(Target position records)
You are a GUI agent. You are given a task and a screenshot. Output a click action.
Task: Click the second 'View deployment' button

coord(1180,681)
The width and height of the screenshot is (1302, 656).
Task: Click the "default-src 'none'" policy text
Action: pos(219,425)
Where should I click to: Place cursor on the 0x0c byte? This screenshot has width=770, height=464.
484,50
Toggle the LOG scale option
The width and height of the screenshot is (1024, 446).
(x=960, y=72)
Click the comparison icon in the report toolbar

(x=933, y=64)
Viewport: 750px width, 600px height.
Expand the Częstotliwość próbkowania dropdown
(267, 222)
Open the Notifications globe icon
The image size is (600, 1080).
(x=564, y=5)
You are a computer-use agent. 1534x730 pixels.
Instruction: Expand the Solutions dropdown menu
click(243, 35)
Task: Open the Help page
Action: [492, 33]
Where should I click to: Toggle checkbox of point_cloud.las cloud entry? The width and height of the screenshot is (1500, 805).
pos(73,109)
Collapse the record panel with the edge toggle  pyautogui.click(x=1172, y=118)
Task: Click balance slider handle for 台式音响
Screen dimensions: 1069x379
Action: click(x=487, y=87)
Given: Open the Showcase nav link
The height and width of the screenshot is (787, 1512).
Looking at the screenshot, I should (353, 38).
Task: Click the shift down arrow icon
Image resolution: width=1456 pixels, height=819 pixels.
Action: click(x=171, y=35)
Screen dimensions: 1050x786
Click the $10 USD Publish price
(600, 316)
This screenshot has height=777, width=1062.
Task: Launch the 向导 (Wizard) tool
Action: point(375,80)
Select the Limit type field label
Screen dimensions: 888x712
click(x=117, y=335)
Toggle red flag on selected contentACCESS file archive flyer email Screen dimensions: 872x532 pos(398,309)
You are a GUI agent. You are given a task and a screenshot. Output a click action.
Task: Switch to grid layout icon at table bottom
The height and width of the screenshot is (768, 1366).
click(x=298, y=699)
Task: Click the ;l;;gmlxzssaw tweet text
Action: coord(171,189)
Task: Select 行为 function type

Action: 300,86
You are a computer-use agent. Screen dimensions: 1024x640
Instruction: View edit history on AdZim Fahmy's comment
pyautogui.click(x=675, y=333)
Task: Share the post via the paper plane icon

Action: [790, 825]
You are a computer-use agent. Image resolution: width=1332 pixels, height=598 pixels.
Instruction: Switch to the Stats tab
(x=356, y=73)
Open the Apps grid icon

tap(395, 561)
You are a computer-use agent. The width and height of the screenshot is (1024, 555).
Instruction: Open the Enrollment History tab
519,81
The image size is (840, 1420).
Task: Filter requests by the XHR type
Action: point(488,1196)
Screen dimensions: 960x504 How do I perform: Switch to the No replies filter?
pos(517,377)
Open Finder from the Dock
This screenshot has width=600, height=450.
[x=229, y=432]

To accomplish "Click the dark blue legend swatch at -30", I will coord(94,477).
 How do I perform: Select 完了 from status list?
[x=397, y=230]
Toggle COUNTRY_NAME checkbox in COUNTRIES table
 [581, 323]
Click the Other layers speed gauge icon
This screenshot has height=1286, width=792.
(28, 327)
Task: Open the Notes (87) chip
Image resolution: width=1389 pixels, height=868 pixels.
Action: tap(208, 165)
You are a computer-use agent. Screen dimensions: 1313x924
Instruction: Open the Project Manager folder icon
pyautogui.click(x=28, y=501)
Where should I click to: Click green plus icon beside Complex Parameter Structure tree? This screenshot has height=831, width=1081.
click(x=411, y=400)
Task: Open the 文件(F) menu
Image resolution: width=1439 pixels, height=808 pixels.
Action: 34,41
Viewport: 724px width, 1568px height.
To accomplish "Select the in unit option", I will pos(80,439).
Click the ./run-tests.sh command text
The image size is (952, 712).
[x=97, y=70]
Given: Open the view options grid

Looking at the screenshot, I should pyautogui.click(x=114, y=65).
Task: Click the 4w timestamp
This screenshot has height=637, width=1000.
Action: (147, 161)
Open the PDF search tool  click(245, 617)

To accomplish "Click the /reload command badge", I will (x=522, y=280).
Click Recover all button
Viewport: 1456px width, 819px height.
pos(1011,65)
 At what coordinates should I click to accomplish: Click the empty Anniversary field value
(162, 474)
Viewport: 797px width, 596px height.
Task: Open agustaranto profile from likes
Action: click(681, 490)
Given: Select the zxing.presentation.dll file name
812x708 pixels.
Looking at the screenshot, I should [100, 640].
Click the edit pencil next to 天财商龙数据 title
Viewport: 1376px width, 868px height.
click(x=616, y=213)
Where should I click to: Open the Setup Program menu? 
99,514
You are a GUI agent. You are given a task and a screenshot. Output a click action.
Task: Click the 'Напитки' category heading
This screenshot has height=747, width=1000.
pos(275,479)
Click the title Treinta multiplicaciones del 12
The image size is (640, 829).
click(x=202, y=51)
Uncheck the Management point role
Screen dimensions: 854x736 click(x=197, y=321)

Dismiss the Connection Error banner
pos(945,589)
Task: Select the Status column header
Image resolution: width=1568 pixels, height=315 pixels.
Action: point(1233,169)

- TASK DESCRIPTION
Rewrite the records above with each "GUI agent" changed to "screen assistant". Keep everything else the same.

- SOLUTION FOR THIS EXERCISE
You are a screen assistant. You are given a task and a screenshot. Output a click action.
Task: Click the second 'View deployment' button

coord(1180,681)
The width and height of the screenshot is (1302, 656).
Task: Click the "default-src 'none'" policy text
Action: pos(219,425)
Where should I click to: Place cursor on the 0x0c byte? This screenshot has width=770, height=464.
484,50
Toggle the LOG scale option
The width and height of the screenshot is (1024, 446).
(x=960, y=72)
Click the comparison icon in the report toolbar

(x=933, y=64)
Viewport: 750px width, 600px height.
Expand the Częstotliwość próbkowania dropdown
(267, 222)
Open the Notifications globe icon
The image size is (600, 1080).
(x=564, y=5)
You are a computer-use agent. 1534x730 pixels.
Instruction: Expand the Solutions dropdown menu
click(243, 35)
Task: Open the Help page
Action: [492, 33]
Where should I click to: Toggle checkbox of point_cloud.las cloud entry? The width and height of the screenshot is (1500, 805).
pos(73,109)
Collapse the record panel with the edge toggle  pyautogui.click(x=1172, y=118)
Task: Click balance slider handle for 台式音响
Screen dimensions: 1069x379
Action: click(x=487, y=87)
Given: Open the Showcase nav link
The height and width of the screenshot is (787, 1512).
Looking at the screenshot, I should (353, 38).
Task: Click the shift down arrow icon
Image resolution: width=1456 pixels, height=819 pixels.
Action: click(x=171, y=35)
Screen dimensions: 1050x786
Click the $10 USD Publish price
(600, 316)
This screenshot has height=777, width=1062.
Task: Launch the 向导 (Wizard) tool
Action: point(375,80)
Select the Limit type field label
Screen dimensions: 888x712
click(x=117, y=335)
Toggle red flag on selected contentACCESS file archive flyer email Screen dimensions: 872x532 pos(398,309)
You are a screen assistant. You are given a task and a screenshot. Output a click action.
Task: Switch to grid layout icon at table bottom
The height and width of the screenshot is (768, 1366).
click(x=298, y=699)
Task: Click the ;l;;gmlxzssaw tweet text
Action: coord(171,189)
Task: Select 行为 function type

Action: 300,86
You are a computer-use agent. Screen dimensions: 1024x640
Instruction: View edit history on AdZim Fahmy's comment
pyautogui.click(x=675, y=333)
Task: Share the post via the paper plane icon

Action: [790, 825]
You are a computer-use agent. Image resolution: width=1332 pixels, height=598 pixels.
Instruction: Switch to the Stats tab
(x=356, y=73)
Open the Apps grid icon

tap(395, 561)
You are a computer-use agent. The width and height of the screenshot is (1024, 555).
Instruction: Open the Enrollment History tab
519,81
The image size is (840, 1420).
Task: Filter requests by the XHR type
Action: point(488,1196)
Screen dimensions: 960x504 How do I perform: Switch to the No replies filter?
pos(517,377)
Open Finder from the Dock
This screenshot has width=600, height=450.
[x=229, y=432]

To accomplish "Click the dark blue legend swatch at -30", I will coord(94,477).
 How do I perform: Select 完了 from status list?
[x=397, y=230]
Toggle COUNTRY_NAME checkbox in COUNTRIES table
 [581, 323]
Click the Other layers speed gauge icon
This screenshot has height=1286, width=792.
(28, 327)
Task: Open the Notes (87) chip
Image resolution: width=1389 pixels, height=868 pixels.
Action: tap(208, 165)
You are a computer-use agent. Screen dimensions: 1313x924
Instruction: Open the Project Manager folder icon
pyautogui.click(x=28, y=501)
Where should I click to: Click green plus icon beside Complex Parameter Structure tree? This screenshot has height=831, width=1081.
click(x=411, y=400)
Task: Open the 文件(F) menu
Image resolution: width=1439 pixels, height=808 pixels.
Action: 34,41
Viewport: 724px width, 1568px height.
To accomplish "Select the in unit option", I will pos(80,439).
Click the ./run-tests.sh command text
The image size is (952, 712).
[x=97, y=70]
Given: Open the view options grid

Looking at the screenshot, I should pyautogui.click(x=114, y=65).
Task: Click the 4w timestamp
This screenshot has height=637, width=1000.
Action: (147, 161)
Open the PDF search tool  click(245, 617)

To accomplish "Click the /reload command badge", I will (x=522, y=280).
Click Recover all button
Viewport: 1456px width, 819px height.
pos(1011,65)
 At what coordinates should I click to accomplish: Click the empty Anniversary field value
(162, 474)
Viewport: 797px width, 596px height.
Task: Open agustaranto profile from likes
Action: click(681, 490)
Given: Select the zxing.presentation.dll file name
812x708 pixels.
Looking at the screenshot, I should [100, 640].
Click the edit pencil next to 天财商龙数据 title
Viewport: 1376px width, 868px height.
click(x=616, y=213)
Where should I click to: Open the Setup Program menu? 
99,514
You are a screen assistant. You are given a task and a screenshot. Output a click action.
Task: Click the 'Напитки' category heading
This screenshot has height=747, width=1000.
pos(275,479)
Click the title Treinta multiplicaciones del 12
The image size is (640, 829).
click(x=202, y=51)
Uncheck the Management point role
Screen dimensions: 854x736 click(x=197, y=321)

Dismiss the Connection Error banner
pos(945,589)
Task: Select the Status column header
Image resolution: width=1568 pixels, height=315 pixels.
Action: point(1233,169)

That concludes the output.